Quoted passage:

•••••

It is striking news that a bankruptcy judge has refused to allow Congoleum to continue to try to confirm an asbestos bankruptcy plan. Instead, late last week, she cut off the litigation with a final order that is being appealed. The opinion and related papers are here. The case has along history that is summarized in an appendix to the opinion, and I will not try to summarize it here today since I am on vacation. That said, the appeal here, if it goes forward, could break some fascinating new legal ground applicable to any and all asbestos bankruptcies. Issues that could be resolved include standing to contest terms of the Chapter 11 plans, and the propriety of plan voting rights related to persons who settle claims before and after the bankruptcy under special deals.

•••••

Requirement: Retype the Congoleum bankruptcy post above word for word, from start to finish.

•••••

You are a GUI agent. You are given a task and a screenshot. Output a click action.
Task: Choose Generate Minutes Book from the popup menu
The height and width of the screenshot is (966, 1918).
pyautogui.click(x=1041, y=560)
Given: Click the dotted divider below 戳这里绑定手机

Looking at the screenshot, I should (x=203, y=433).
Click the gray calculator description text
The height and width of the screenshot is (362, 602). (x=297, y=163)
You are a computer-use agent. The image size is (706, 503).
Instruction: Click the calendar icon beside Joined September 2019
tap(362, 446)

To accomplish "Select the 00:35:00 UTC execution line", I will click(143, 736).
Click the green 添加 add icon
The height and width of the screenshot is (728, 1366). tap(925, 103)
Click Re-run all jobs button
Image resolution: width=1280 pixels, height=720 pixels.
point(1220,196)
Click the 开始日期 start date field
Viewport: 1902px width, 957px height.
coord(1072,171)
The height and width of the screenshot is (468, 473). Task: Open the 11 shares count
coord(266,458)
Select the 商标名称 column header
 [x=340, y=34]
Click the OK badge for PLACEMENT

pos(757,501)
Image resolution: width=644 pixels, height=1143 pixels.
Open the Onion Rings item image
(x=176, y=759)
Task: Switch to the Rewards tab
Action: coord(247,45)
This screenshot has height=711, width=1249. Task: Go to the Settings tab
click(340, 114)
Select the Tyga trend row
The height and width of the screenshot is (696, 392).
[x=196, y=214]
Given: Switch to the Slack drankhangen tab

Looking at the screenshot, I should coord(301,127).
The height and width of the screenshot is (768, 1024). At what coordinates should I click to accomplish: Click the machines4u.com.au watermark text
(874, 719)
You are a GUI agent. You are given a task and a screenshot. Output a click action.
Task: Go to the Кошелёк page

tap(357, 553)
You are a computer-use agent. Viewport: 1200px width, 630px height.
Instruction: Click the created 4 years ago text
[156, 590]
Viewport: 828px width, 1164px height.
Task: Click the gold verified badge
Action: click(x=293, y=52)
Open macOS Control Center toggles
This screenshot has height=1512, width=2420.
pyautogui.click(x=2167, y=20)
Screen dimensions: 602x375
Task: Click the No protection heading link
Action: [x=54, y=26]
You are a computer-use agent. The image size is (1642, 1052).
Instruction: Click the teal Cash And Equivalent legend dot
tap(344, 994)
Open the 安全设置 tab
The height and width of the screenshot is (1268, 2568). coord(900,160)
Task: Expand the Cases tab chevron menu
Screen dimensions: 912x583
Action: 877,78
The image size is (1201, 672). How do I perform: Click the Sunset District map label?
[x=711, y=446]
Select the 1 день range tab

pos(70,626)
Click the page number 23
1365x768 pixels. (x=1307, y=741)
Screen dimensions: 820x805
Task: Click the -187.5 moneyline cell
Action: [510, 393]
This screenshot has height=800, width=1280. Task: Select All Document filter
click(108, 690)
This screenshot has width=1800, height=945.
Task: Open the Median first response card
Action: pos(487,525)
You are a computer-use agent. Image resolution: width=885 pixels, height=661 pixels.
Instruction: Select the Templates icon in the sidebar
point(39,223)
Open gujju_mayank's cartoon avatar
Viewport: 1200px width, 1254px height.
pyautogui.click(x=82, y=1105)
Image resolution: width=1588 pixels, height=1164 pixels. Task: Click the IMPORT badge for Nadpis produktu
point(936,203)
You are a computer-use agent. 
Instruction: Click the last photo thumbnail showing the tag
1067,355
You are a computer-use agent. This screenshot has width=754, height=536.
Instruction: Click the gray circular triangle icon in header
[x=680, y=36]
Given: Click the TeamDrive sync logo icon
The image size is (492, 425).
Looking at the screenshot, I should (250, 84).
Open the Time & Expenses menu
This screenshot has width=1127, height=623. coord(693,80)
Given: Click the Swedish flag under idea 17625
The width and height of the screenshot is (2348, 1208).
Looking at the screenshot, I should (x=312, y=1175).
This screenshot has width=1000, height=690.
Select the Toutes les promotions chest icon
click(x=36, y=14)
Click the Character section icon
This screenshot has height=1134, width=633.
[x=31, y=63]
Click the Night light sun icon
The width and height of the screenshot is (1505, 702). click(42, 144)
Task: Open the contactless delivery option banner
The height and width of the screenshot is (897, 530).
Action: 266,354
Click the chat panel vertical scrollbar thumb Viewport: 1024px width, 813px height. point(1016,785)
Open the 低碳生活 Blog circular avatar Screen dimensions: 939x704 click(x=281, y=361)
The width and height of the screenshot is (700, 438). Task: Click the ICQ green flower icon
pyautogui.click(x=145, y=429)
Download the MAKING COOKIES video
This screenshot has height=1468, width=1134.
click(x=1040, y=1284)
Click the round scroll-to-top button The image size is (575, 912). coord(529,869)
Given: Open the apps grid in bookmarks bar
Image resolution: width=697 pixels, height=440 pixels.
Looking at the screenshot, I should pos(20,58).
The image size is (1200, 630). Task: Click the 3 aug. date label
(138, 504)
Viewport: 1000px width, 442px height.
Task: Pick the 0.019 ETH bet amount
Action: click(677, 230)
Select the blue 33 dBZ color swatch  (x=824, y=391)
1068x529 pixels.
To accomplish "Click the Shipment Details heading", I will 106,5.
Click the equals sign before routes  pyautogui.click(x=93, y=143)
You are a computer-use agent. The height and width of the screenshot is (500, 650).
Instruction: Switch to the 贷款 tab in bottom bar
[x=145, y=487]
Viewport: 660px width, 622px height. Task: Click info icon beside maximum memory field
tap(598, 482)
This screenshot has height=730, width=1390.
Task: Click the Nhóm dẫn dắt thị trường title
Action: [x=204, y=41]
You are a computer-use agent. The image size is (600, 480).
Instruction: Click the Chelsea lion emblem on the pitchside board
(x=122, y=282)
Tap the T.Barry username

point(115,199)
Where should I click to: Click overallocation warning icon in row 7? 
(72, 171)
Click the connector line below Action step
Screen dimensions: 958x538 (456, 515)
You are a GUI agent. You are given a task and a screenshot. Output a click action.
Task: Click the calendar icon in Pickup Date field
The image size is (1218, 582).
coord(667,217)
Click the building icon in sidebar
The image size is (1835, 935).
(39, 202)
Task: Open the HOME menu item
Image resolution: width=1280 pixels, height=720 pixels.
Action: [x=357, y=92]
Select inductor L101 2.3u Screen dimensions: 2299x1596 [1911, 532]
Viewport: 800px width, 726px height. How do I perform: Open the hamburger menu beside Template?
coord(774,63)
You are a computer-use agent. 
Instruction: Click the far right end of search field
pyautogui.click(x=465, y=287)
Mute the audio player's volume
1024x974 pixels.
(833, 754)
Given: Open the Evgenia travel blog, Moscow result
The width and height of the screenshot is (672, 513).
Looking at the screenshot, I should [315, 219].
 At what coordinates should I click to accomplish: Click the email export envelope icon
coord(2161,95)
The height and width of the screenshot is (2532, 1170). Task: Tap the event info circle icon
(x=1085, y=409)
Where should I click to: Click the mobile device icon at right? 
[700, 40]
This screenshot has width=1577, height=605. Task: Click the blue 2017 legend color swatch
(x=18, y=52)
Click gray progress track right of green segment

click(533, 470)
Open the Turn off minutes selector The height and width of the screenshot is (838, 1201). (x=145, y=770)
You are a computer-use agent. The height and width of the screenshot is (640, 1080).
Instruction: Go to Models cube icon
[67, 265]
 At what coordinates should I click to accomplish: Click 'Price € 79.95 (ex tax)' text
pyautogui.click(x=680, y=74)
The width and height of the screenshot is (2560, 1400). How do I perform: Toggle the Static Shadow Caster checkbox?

•••••

Final result:
It is striking news that a bankruptcy judge has refused to allow Congoleum to continue to try to confirm an asbestos bankruptcy plan. Instead, late last week, she cut off the litigation with a final order that is being appealed. The opinion and related papers are here. The case has along history that is summarized in an appendix to the opinion, and I will not try to summarize it here today since I am on vacation. That said, the appeal here, if it goes forward, could break some fascinating new legal ground applicable to any and all asbestos bankruptcies. Issues that could be resolved include standing to contest terms of the Chapter 11 plans, and the propriety of plan voting rights related to persons who settle claims before and after the bankruptcy under special deals.